Translational and rotational coupling in Brownian rods near a solid surface

An anisotropic macromolecule confined between two surfaces displays Brownian motion predominantly in the plane parallel to these surfaces. It can be expected that both the rotational and translational diffusion coefficients are strongly affected by hydrodynamic interactions with the walls. This work studies the more extreme case in which a rodlike particle comes into contact with a wall or in very close proximity (order of 100 nm). Experimental data have been gathered and analyzed demonstrating the rod tethering on a surface. This is compared with numerical simulations to allow estimates of proximity to the surface. The experimental data show that particle tethered motion is subject to varied degrees of constraining which imply subtle deviations in the Brownian dynamical behavior. The key finding is that a rotational-translational coupling occurs which is markedly different from the translational and rotational movements normally predicted for anisotropic macromolecules.

Figure 1

(Color online) Description of a Brownian rod (state A) in close proximity to a surface which may attach directly (state A to C) or via an intermediate tethered mode (state A to B to C).

Figure 2

(Color online) (A) Image (cropped) of a nanofiber, annotated with the axes used in the subsequent analysis. (B) A shish-kebab rod consisting of ten consecutive spheres in a slit of height $L_z$, as used for the computational model.

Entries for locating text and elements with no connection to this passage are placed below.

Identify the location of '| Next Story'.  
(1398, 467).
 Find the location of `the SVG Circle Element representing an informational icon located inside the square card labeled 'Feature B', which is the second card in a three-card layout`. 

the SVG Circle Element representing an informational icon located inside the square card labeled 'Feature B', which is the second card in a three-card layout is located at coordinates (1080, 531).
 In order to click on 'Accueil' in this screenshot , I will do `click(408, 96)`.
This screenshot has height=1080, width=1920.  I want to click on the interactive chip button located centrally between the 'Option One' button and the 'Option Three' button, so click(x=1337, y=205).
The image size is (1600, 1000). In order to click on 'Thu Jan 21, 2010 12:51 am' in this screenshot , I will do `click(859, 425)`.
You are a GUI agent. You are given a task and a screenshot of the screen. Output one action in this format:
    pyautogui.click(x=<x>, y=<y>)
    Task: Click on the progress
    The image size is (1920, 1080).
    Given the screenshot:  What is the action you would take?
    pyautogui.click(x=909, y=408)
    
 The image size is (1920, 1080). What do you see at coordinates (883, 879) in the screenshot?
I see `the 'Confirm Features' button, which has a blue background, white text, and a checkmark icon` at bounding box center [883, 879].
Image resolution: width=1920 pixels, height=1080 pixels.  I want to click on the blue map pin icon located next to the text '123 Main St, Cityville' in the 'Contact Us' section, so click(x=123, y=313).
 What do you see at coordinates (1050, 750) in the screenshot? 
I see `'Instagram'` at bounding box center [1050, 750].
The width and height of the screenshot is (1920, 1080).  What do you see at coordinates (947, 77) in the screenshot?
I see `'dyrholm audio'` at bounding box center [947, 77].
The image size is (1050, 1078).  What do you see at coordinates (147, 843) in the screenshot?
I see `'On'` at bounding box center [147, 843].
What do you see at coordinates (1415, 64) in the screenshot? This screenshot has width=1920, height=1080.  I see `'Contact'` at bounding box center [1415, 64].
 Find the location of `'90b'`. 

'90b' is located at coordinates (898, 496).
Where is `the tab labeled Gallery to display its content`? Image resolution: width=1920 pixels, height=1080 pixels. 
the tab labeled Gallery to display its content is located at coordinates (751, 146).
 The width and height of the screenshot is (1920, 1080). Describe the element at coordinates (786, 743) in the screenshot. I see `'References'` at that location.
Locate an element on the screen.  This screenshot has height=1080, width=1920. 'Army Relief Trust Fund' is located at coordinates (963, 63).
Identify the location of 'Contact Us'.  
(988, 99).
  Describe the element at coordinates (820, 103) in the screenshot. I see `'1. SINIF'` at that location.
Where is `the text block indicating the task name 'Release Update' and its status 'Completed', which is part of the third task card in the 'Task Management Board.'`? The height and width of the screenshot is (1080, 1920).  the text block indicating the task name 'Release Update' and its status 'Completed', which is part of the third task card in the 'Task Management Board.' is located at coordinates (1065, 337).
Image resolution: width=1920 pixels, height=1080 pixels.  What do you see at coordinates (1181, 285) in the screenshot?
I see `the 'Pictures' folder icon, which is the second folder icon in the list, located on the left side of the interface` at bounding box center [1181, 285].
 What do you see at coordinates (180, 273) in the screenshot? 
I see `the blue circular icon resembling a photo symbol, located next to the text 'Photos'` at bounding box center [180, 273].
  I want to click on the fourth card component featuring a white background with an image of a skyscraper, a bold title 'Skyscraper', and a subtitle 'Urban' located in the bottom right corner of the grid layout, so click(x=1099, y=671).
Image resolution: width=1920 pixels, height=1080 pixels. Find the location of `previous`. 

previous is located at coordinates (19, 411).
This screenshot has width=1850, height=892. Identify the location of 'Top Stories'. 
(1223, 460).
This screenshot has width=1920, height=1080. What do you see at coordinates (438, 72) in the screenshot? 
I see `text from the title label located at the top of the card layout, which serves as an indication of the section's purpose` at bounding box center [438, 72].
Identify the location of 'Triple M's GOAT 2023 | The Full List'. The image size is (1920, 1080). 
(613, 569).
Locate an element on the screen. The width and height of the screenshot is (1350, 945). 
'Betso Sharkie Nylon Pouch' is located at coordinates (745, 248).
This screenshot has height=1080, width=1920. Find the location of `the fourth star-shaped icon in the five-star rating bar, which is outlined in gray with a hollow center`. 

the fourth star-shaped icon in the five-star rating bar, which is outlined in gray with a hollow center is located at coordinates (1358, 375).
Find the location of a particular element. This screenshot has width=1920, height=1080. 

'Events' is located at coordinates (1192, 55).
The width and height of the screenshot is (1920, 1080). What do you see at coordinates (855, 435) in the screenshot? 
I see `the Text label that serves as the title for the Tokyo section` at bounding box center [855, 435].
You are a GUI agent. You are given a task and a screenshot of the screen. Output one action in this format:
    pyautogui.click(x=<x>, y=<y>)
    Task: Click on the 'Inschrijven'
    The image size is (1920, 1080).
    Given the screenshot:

The longest rod axis is aligned in the $yz$ plane and is (almost) parallel to the confining walls. The distance $h$ indicates the closest distance between wall and rod, and $l^{\prime }$ is the pivot to centroid length, as explained in the text.

Figure 3

(Color online) Computed translational diffusion coefficients as a function of normalized closest distance $h/L_z$ for an untethered shish-kebab rod of $6\mu \text{m}$ length and $0.6\mu \text{m}$ diameter, lying almost parallel to the walls of a slit of height $L_z=4.5\mu \text{m}$ filled with water $\left(\eta ={10}^{-3}\text{Pa}\text{s}\right)$. Different directions are indicated by different symbols: translations along the longest rod axis ($\sim y$; circles), translations perpendicular to the rod but along the wall ($\sim x$; squares), and translations perpendicular to the rod and perpendicular to the wall ($\sim z$; diamonds). Open (closed) symbols are for an angle of $80°$ $\left(90°\right)$ between wall normal and rod axis. Dashed lines indicate the rod diffusion coefficients $D_a$ and $D_b$ in bulk.

Figure 4

(Color online) Computed rotational diffusion coefficients for rotations around the sphere located at the rod end which is closest to the wall [see Fig. 2B] as a function of normalized closest distance $h/L_z$. Rotations around the $x$ axis are indicated by circles, and rotations around the $z$ axis are indicated by squares. Open (closed) symbols are for an angle of $80°$ $\left(90°\right)$ between wall normal and rod axis.

Figure 5

(Color) (A) The plot of the motion of the centroid of a rod undergoing the transition from free random movement (blue) to tethered arc like movement (red); (B) the associated angular values which complete the data set.

Figure 6

(Color online) The diffusion coefficient calculated by segmenting the full data set into windows consisting of 8000 sequential images, with the window being moved in steps of 100 images, hence giving plots of (A) $D_x$, (B) $D_a$, (C) $D_b$, and (D) $D_{\theta }$ against time. In (B) the different regimes are shown: region I indicates a free rod, region II is a transitional stage which comes about due to the length of the window, and region III is a tethered rod.

Figure 7

(Color) Spatial trajectories of the centroid (arcs) and tethered ends (spots) for carbon nanofibers measuring (A) $5.56\times 0.87$ $\left(\text{length}\times \text{diameter}\right)\mu {\text{m}}^2$ and (B) $7.50\times 1.04\mu {\text{m}}^2$. Color coding has been used to split the data into time segments; in the case of (A) the segment lengths are chosen to highlight the movement of the tethered end, while in (B) the segments are equal in length. While both nanofibers are end tethered, they exhibit subtle differences which have important ramifications for the Brownian dynamics at play.

Figure 8

(Color online) The rotational mean square difference parameter calculated for two carbon nanofibers, $5.56\times 0.87$ $\left(\text{length}\times \text{diameter}\right)\mu {\text{m}}^2$ in blue (upper) line [case (A)] and $7.50\times 1.04\mu {\text{m}}^2$ in green (lower) line [case (B)], both of which exhibit end tethered behavior. For case (A) the data are linear, while for case (B) a loss of linearity occurs at larger time intervals.

Figure 9

(Color online) (A) Time evolution of the angular position $\theta$ (degrees) and (B) the calculated radius of rotation $l$ $\left(\mu \text{m}\right)$ for the case of the carbon nanofiber measuring $5.56\times 0.87$ $\left(\text{length}\times \text{diameter}\right)$.